In PJM markets, this pattern is less extreme but increasingly visible in high-solar zones (PJM-East, particularly Maryland and New Jersey pricing nodes during summer). Day-ahead LMP spreads between midday and evening peak hours have widened by roughly 30–50% in these zones over the 2021–2024 period as solar capacity additions have accumulated.

For a building enrolled in a real-time energy market DR program, this spread directly translates to revenue. Shifting 100 kW of flexible load — pre-cooling, EV charging, water heating — from a 6 PM window (LMP $80/MWh) to a 12 PM window (LMP $15/MWh) yields $6.50/hour in energy cost savings, or roughly $1,600 per month in a building that can execute this shift consistently across 250 operating hours. Not transformative on its own, but meaningful in the context of a portfolio where this optimization runs automatically across 30 buildings.

We're not saying that every commercial building should be actively arbitraging wholesale energy markets — the administrative complexity of direct market participation has a minimum scale threshold, and most buildings access these benefits through DR aggregators rather than direct ISO market participation. The point is that load shaping aligned with solar generation patterns captures economic value that static, schedule-based building operations leave entirely on the table.

Forecasting Solar Output for Predictive Load Management

The distinction between reactive and predictive solar load management is significant. A reactive system responds to solar output changes after they occur — it reduces EV charging power when solar output drops, then restores it when solar recovers. A predictive system forecasts solar output 15–45 minutes ahead and adjusts building loads in advance to prevent demand spikes from occurring.

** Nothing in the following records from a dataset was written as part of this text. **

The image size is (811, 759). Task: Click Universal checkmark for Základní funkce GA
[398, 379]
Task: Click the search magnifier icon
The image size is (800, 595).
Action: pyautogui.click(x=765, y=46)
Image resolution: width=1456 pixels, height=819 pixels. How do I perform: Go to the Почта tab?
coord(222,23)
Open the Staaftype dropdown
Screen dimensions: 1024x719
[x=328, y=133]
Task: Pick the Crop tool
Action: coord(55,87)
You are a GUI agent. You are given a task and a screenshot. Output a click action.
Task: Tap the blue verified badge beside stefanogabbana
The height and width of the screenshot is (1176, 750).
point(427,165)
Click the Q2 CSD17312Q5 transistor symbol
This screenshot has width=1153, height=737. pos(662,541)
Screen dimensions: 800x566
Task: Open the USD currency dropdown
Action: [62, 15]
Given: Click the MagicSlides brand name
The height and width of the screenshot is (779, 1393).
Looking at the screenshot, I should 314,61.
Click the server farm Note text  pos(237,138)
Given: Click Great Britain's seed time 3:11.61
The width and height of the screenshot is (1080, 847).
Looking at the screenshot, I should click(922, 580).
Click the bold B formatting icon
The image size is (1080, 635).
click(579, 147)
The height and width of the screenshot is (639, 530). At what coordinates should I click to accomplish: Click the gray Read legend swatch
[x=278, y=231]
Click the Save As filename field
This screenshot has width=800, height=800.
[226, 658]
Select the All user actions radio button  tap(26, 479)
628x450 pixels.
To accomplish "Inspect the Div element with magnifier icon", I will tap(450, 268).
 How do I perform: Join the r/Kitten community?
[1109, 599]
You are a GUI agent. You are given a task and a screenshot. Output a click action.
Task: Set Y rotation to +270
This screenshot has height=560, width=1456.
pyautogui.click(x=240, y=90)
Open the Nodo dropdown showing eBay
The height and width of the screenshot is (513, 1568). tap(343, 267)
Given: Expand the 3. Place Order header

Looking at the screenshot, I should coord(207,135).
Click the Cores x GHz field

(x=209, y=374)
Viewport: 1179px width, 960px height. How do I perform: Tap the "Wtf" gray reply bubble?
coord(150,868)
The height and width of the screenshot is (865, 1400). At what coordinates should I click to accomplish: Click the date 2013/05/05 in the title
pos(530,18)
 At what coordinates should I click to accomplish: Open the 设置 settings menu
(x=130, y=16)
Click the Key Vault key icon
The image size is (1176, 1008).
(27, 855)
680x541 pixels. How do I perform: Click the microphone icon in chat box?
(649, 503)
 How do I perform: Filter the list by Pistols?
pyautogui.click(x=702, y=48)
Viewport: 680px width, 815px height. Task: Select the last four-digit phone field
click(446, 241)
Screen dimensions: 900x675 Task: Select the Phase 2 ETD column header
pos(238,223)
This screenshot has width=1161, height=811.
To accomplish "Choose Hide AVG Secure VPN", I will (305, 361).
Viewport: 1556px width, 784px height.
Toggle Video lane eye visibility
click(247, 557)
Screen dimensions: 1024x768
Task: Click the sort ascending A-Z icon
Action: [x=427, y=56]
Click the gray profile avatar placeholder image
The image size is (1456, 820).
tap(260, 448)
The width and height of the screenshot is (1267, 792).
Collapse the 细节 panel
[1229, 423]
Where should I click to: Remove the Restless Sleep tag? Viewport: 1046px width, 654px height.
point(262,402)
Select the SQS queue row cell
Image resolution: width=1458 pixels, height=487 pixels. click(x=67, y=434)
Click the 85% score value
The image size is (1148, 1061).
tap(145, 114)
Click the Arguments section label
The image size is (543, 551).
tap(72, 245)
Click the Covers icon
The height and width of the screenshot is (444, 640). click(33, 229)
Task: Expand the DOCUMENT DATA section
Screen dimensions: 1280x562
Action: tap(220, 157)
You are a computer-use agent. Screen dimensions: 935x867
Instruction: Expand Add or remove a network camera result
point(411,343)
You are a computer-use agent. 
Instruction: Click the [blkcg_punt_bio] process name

Predictive solar forecasting at the building level uses a combination of: local irradiance sensor data (pyranometer or global horizontal irradiance from a weather station), sky imaging or satellite-derived cloud motion vectors, and numerical weather prediction (NWP) model output for the site's location. The forecast accuracy achievable at 15–30 minute horizons using sky imaging or cloud motion vector approaches is typically ±10–15% of installed capacity — sufficient to take pre-emptive action on EV charging deferral and BESS pre-charging decisions, even if not precise enough to eliminate all solar smoothing requirements.

The operational benefit of a 30-minute solar forecast over a purely reactive system is the avoidance of demand spikes caused by the transition from high-solar to low-solar conditions. A predictive system that knows a cloud bank will arrive in 25 minutes can pre-charge the BESS from the grid (at low-cost midday rates), defer EV charging starts, and adjust HVAC setpoints before the solar output drops — smoothing the demand profile across the transition rather than scrambling to respond after the fact.

This is a solvable engineering problem with existing technology. The forecasting models exist; the inverter and BMS integrations exist; the gap for most commercial buildings is the software layer that connects solar forecast data to building load control decisions in real time. That gap is closing as grid-edge intelligence platforms move from proof-of-concept to production deployment in commercial building operations.